2011 has been a year rich with new trends in the Business Intelligence (BI) space some of which have rocketed this year (#1):
- Mobile BI: Adapting analytic tools to mobile characteristics (always worn, rarely off, sometimes geographically localized, small screen, multiple versions, private usage …)
- In-memory analytics: Having all data in memory to improve dramatically the response time of the analytic tools, and allowing new kinds of usage
- Big Data: Which is…?
I have just Googled this to look for some good definitions of “What is Big Data” by major vendors (sorry I don’t have all the vendors only the best Google ranks on this topic, it is a good way to be non-exhaustive, I will reuse it)
- For IBM, Big Data spans 3 dimensions : variety, velocity and volume,
- For Teradata, Mayank Bawa states that Big Data means different analytics, data structure and diversity,
- For EMC, Bill Schmarzo agrees with Gartner, Forrester, IDC and McKinsey that big data is more than just data volume; it includes data velocity, data variety and data complexity.
- Data volume: terabytes, petabytes, billions of rows per day, hour or minute,
- Data variety: mixing point of sales, call data records, machine generated data, scanned documents, social networking data, smart metering data, structured and unstructured data, which includes data complexity, not only because of data variety but also because data may be really complex to analyze, like video, binary data from M2M communications…
- Need of velocity: big amount of data means data becomes out-of-date very quickly, so it is important to use data as fast as possible.
The Big Data issue occurs when data volume has increased so much that IT is no longer able to satisfy your data needs like having the sales dashboard ready at 8 am or giving the value rank of a customer in a call center in less than a minute…
- It may happen with low data volume if the architecture has not been designed to be scalable, like a website that goes down during the first day of discount promotion.

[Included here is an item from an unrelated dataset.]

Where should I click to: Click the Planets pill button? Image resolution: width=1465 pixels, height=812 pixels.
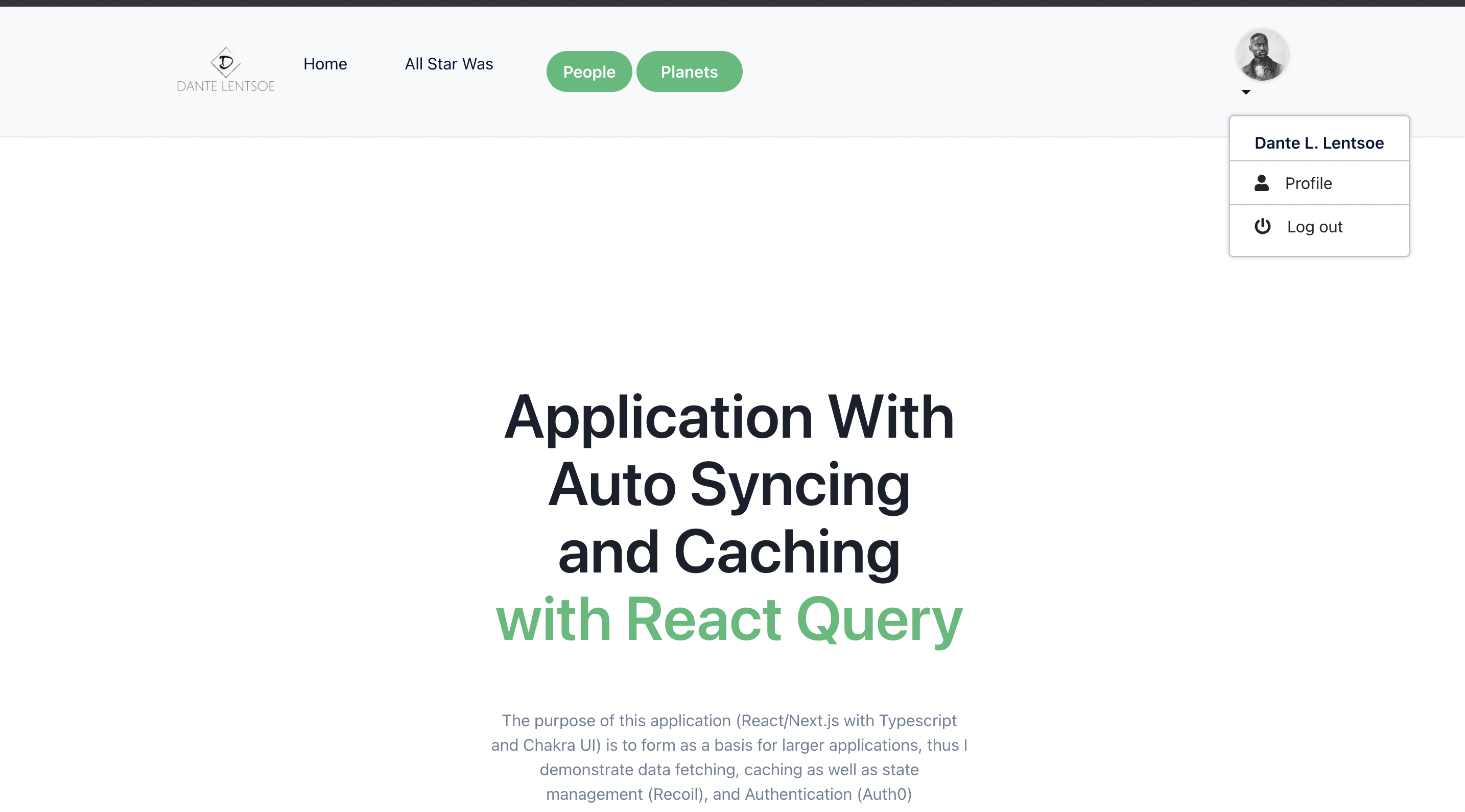(689, 71)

- It may happen without data variety, I guess all the big retailers will claim their Point of Sales have a uniform modeling but making analytics and data mining on that takes too much time.
- It may happen without need of velocity, like the Insurance companies that have to keep contracts and documents for more than 30 years!
It is important to explain that nowadays, the technology is able to face scalability issues (volume and velocity as from the architecture point of view; velocity is only a performance constraint). In the end, the technical answer to Big Data needs is always a scalable solution. I’m not speaking about a 100% scalability solution; I’m just speaking about a solution that is able to support massive volume increases (data volume, user quantity, usage increase …)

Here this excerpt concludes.